**** Input ****
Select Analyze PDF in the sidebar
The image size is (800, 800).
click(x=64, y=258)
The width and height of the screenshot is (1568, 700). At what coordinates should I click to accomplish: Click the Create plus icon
****
**** Input ****
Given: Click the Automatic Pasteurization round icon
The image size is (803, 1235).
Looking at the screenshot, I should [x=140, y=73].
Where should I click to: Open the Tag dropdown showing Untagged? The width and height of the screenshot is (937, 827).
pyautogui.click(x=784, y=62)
****
◆ Assigned task: Among the lines above, find each one containing the string "icon" and copy it.

◆ Written solution:
The width and height of the screenshot is (1568, 700). At what coordinates should I click to accomplish: Click the Create plus icon
Given: Click the Automatic Pasteurization round icon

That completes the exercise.